◆ Ziel der Übung
Gib die Zeilen des folgenden Materials unverändert wieder: beginnend mit der Zeile, die "Screen dimensions: 1255x628" enthält, bis einschließlich der letzten Zeile des Materials.

◆ Gezeigtes Material
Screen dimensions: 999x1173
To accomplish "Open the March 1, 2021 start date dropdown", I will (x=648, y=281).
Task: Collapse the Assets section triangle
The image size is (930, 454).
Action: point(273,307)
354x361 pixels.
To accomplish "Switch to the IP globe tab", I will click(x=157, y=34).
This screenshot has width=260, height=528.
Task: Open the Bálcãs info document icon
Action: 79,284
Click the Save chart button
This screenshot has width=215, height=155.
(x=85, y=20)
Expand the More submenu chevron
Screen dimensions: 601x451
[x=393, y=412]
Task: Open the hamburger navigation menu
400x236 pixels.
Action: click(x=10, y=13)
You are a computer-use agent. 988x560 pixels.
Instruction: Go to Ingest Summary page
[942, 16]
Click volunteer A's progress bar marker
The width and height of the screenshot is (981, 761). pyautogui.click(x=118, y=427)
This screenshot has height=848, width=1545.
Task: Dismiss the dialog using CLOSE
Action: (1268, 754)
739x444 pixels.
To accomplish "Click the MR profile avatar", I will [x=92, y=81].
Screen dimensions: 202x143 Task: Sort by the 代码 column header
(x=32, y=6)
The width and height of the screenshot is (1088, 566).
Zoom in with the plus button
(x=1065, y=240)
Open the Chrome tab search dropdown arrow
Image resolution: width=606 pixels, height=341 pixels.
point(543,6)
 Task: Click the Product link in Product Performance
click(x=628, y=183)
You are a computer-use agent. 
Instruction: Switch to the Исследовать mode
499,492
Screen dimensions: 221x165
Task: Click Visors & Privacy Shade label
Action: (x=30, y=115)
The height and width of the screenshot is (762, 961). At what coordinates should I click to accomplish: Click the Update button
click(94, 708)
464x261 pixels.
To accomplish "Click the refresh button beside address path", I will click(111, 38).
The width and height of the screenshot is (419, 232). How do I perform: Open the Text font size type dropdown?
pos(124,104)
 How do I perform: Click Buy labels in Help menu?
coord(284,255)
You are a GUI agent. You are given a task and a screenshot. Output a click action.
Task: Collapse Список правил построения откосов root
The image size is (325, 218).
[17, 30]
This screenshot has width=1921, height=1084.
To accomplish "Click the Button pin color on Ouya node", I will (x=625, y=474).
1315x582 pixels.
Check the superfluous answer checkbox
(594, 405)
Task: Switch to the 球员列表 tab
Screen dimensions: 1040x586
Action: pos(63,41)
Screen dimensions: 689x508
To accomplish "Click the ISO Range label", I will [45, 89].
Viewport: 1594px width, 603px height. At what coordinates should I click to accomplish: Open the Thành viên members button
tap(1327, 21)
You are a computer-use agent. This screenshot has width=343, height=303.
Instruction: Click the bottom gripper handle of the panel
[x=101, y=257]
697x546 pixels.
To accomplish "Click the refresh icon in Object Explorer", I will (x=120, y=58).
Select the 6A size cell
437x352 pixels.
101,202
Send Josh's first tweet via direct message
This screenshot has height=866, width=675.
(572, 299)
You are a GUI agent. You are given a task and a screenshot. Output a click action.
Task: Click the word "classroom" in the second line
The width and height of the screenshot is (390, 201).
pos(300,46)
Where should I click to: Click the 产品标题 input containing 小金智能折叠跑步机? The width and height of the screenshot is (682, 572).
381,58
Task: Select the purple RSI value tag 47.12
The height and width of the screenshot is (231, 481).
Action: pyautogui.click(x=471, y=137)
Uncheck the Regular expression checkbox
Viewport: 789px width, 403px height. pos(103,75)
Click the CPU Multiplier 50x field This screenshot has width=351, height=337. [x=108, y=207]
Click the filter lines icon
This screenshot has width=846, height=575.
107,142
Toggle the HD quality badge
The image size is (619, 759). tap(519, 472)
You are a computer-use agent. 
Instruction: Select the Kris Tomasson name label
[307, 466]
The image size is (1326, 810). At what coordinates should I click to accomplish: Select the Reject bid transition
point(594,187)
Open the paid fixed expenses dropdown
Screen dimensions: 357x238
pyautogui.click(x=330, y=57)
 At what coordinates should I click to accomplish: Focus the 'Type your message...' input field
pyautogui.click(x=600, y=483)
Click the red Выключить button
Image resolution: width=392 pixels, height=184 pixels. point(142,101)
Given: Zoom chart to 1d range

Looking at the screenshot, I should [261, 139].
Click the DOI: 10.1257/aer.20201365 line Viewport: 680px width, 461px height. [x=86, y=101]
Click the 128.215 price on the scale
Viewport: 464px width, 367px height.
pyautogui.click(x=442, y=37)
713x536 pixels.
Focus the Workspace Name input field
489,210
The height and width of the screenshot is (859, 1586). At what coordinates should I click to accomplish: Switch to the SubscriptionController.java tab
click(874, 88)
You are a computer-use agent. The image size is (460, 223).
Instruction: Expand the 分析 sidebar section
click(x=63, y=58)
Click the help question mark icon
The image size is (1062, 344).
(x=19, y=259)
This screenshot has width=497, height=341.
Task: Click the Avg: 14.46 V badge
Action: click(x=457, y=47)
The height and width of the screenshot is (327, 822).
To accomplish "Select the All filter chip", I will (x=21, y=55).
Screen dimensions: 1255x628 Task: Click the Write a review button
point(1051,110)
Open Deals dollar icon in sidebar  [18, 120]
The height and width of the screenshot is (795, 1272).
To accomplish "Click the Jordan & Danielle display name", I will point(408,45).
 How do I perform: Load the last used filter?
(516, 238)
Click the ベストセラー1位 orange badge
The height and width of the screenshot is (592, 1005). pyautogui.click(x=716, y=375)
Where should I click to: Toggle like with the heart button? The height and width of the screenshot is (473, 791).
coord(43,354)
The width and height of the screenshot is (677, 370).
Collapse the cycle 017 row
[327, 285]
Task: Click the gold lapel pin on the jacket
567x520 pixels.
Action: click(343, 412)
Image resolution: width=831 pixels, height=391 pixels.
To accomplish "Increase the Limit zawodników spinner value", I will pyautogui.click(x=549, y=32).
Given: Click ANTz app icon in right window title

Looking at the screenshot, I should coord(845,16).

◆ Antwort zur Aufgabe
Screen dimensions: 1255x628 Task: Click the Write a review button
point(1051,110)
Open Deals dollar icon in sidebar  [18, 120]
The height and width of the screenshot is (795, 1272).
To accomplish "Click the Jordan & Danielle display name", I will point(408,45).
 How do I perform: Load the last used filter?
(516, 238)
Click the ベストセラー1位 orange badge
The height and width of the screenshot is (592, 1005). pyautogui.click(x=716, y=375)
Where should I click to: Toggle like with the heart button? The height and width of the screenshot is (473, 791).
coord(43,354)
The width and height of the screenshot is (677, 370).
Collapse the cycle 017 row
[327, 285]
Task: Click the gold lapel pin on the jacket
567x520 pixels.
Action: click(343, 412)
Image resolution: width=831 pixels, height=391 pixels.
To accomplish "Increase the Limit zawodników spinner value", I will pyautogui.click(x=549, y=32).
Given: Click ANTz app icon in right window title

Looking at the screenshot, I should coord(845,16).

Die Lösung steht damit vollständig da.